• _DIRECTIONS_:
1. Reproduce the portion of the ballot-measure passage starting at "PIMA COMMUNITY COLLEGE" and ending at "for seven years.".
2. Carry on the ballot-measure passage from its final sentence.

• _PAGE EXCERPT_:
ANOTHER SCHOOL-RELATED measure, Prop 300 would prevent the legislature from diverting the enormous sums of money raised by the sale of state trust lands away from education. Rather than throwing these funds into the school pot to increase it, politicians could instead remove a similar amount of general fund money from the budget so that the net gain for education would be zero. Passage of 300 would prevent that from happening.
PIMA COMMUNITY COLLEGE is seeking a budget override which will permit its secondary property tax rate to go as high as 42 cents per hundred-dollar valuation. If approved, this measure would raise an additional $8 million annually and be in effect for seven years.
The college, which serves more than 80,000 students, says it will use the money for technology improvements, classroom equipment and employee compensation. Another 15 percent would be set aside for a fiscal "rainy day" fund.
Caught in the same budgetary crunch as most governmental agencies with shrinking state monetary support and dramatically rising health care and retirement costs, Pima is turning to the voters for help.
If this proposition is approved, the owner of a home assessed at $100,000 (which in reality would retail for around 50 percent higher than that) would at first pay an estimated $15.50 more a year in secondary property tax for PCC. This difference would increase slowly over time as current construction bonds are retired.

• _RECORDS_:
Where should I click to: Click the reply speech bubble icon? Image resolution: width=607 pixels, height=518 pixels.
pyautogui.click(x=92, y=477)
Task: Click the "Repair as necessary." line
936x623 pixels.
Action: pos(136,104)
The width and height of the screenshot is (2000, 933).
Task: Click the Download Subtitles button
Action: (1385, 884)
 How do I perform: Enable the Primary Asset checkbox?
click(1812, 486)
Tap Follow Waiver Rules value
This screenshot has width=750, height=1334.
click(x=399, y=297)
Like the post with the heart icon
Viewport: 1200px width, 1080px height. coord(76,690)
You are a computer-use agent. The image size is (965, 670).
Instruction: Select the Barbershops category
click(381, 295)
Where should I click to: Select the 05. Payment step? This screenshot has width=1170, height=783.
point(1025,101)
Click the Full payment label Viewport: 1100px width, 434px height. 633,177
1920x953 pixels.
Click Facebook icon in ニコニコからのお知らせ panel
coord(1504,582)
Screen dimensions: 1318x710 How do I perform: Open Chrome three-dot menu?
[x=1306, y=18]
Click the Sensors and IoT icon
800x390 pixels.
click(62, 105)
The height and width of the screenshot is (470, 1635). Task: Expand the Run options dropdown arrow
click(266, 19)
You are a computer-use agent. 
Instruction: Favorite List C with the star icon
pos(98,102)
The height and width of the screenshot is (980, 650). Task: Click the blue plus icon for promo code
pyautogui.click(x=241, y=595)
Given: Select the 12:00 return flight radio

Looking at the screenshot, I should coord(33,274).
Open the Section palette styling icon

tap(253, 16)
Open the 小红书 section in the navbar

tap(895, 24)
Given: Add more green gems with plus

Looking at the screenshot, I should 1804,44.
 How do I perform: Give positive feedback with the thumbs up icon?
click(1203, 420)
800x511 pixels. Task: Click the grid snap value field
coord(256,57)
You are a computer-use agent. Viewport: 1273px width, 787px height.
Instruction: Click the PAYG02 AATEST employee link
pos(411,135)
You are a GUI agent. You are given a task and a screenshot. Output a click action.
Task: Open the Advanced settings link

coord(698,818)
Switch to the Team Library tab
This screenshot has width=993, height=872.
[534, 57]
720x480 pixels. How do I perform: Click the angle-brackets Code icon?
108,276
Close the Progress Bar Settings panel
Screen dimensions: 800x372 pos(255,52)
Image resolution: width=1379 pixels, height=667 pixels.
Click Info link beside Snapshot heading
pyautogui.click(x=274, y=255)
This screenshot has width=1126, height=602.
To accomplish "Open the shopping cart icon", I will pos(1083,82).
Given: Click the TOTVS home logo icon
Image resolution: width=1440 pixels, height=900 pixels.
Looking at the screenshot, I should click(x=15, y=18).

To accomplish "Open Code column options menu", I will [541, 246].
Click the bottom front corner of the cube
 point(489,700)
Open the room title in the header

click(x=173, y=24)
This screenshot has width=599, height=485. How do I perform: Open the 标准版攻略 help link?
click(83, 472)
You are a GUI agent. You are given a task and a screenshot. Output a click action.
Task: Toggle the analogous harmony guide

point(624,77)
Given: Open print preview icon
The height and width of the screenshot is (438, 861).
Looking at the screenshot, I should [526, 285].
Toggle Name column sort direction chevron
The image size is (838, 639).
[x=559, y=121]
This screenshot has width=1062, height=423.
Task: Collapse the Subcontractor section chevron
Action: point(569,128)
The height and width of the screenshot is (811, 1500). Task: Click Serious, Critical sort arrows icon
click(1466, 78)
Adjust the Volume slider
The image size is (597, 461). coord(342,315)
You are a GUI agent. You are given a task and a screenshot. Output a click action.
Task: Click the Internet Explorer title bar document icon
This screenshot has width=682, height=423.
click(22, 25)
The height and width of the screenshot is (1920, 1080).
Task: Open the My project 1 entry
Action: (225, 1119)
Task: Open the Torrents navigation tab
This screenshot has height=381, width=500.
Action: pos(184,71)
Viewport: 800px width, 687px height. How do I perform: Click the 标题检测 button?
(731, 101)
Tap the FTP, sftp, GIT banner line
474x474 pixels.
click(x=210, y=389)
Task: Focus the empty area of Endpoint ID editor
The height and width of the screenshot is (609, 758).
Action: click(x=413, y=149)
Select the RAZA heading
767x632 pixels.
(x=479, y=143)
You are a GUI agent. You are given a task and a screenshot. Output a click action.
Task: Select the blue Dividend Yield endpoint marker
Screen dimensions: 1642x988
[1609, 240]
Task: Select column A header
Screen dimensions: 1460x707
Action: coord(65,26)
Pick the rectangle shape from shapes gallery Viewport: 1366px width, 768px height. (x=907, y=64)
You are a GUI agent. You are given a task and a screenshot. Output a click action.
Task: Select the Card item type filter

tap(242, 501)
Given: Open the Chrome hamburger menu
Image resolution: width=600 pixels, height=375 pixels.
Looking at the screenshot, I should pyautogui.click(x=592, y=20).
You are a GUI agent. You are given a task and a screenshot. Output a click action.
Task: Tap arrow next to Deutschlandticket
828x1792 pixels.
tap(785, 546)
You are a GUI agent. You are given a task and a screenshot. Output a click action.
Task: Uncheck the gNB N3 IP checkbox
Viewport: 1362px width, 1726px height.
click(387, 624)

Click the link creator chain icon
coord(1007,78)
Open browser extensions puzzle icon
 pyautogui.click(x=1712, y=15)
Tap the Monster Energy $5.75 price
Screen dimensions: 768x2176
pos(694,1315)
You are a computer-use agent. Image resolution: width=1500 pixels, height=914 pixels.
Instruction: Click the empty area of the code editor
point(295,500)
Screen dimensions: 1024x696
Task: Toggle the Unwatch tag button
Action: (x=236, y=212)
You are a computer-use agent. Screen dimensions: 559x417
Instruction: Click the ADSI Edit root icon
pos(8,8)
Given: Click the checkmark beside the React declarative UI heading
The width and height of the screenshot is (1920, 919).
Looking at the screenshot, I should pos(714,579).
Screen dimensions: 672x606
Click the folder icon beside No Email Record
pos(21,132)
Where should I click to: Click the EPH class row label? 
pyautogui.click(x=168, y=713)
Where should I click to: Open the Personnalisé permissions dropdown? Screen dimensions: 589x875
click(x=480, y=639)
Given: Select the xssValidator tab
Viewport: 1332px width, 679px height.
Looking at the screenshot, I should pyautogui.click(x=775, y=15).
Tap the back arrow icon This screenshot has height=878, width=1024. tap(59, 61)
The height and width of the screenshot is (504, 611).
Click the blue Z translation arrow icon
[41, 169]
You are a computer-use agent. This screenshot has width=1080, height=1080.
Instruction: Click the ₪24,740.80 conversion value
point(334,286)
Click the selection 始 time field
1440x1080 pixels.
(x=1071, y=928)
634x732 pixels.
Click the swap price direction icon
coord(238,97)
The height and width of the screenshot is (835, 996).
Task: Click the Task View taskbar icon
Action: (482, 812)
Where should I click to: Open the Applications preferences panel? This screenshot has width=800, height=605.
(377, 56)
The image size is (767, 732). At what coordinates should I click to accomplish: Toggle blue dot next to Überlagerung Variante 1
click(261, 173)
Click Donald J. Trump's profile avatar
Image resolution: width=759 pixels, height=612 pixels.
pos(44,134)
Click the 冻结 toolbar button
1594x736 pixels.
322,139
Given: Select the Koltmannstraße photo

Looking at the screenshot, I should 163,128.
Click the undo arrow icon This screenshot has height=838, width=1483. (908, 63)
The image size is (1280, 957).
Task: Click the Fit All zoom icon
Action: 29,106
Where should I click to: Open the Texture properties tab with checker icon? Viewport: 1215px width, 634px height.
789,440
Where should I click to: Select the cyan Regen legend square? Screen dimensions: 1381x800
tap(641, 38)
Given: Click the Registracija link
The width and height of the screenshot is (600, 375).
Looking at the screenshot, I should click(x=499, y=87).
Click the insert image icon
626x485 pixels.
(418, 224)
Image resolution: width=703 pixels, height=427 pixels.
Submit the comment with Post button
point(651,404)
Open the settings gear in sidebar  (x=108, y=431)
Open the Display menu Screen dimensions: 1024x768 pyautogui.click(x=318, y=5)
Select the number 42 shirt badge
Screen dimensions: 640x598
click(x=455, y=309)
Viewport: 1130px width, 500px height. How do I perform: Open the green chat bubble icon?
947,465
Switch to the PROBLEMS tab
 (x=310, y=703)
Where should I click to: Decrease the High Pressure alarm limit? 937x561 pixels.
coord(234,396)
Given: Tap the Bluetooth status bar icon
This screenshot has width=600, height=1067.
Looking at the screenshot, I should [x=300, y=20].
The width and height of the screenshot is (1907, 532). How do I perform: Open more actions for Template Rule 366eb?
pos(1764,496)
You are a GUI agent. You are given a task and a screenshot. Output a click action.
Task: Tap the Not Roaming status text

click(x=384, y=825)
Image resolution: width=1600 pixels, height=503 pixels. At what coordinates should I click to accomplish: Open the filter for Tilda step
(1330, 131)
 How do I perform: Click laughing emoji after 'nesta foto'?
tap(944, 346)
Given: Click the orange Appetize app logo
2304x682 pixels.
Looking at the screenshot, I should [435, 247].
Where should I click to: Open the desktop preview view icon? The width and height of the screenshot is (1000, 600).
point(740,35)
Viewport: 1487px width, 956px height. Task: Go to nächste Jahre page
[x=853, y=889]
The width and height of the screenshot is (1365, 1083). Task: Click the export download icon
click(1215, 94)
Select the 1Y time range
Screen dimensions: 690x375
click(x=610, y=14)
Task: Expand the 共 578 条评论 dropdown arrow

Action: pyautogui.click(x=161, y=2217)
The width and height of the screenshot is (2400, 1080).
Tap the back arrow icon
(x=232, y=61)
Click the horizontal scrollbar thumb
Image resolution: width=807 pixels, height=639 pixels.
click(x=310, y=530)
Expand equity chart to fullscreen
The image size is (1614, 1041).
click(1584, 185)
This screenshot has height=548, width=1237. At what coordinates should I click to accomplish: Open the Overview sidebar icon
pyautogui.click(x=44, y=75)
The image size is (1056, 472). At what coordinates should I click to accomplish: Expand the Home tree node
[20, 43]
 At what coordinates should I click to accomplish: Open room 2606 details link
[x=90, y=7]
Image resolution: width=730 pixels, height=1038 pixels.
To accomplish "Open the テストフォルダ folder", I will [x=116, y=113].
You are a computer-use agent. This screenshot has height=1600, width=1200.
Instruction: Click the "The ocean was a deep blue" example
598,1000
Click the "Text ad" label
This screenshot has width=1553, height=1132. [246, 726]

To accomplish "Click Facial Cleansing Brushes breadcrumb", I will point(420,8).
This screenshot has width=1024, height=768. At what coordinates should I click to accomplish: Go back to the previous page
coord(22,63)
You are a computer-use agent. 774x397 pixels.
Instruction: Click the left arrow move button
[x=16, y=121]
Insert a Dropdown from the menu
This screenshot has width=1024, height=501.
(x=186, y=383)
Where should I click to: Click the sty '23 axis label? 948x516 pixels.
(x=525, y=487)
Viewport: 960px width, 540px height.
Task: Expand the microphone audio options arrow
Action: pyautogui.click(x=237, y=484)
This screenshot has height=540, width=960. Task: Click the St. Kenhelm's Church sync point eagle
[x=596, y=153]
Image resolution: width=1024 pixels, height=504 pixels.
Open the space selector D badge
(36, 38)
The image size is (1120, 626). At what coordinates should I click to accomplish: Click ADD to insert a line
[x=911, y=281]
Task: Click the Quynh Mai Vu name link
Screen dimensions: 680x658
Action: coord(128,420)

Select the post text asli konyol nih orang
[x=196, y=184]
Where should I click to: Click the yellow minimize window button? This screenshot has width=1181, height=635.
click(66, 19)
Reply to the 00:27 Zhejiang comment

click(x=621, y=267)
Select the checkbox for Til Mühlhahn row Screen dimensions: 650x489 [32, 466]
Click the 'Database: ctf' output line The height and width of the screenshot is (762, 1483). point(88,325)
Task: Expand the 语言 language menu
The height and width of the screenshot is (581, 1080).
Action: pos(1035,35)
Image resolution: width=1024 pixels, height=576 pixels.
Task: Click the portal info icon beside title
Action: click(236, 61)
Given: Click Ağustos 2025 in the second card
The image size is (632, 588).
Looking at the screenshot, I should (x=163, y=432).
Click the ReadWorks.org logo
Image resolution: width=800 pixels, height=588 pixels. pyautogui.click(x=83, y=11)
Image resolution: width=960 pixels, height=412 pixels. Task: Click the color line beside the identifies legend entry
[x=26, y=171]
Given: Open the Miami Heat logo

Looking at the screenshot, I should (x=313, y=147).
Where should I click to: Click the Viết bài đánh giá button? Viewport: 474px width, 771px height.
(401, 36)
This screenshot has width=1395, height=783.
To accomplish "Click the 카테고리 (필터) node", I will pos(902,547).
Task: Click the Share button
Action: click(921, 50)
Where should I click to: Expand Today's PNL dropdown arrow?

• _TASK-BY-TASK ANSWERS_:
1.
PIMA COMMUNITY COLLEGE is seeking a budget override which will permit its secondary property tax rate to go as high as 42 cents per hundred-dollar valuation. If approved, this measure would raise an additional $8 million annually and be in effect for seven years.

2.
The college's secondary tax is on top of the primary taxes it collects. Those funds, used for operating expenses, are about three times as great as the secondary tax.
ALSO RELATED TO school-district funding, this proposition seeks to fix a problem with the wording of the .6-cent education sales tax increase approved by the voters two years ago.
Under current law, the money distributed from that tax has to be counted against the state-imposed maximum which can be spent by a school district. Without passage of this new measure, potentially the increased tens of millions of dollars for education authorized in 2000 would be collected but couldn't be used.
TWO YEARS AGO, THE voters of Arizona also approved a property tax freeze for qualifying senior citizens. Since that time, more than 500 older households in Pima County have taken advantage of the provision.
But unclear wording left in doubt how high the income of these elderly people could actually be in order to qualify for the program. This measure settles that dispute, setting the income limit for this year at $32,700 per household.
Paycheck PoliticsProp 304
ARIZONA STATE LEGISLATORS now make $24,000; the Commission on Salaries for Elective State Officers has recommended it be increased to $36,000. Fortunately, voters have the final say.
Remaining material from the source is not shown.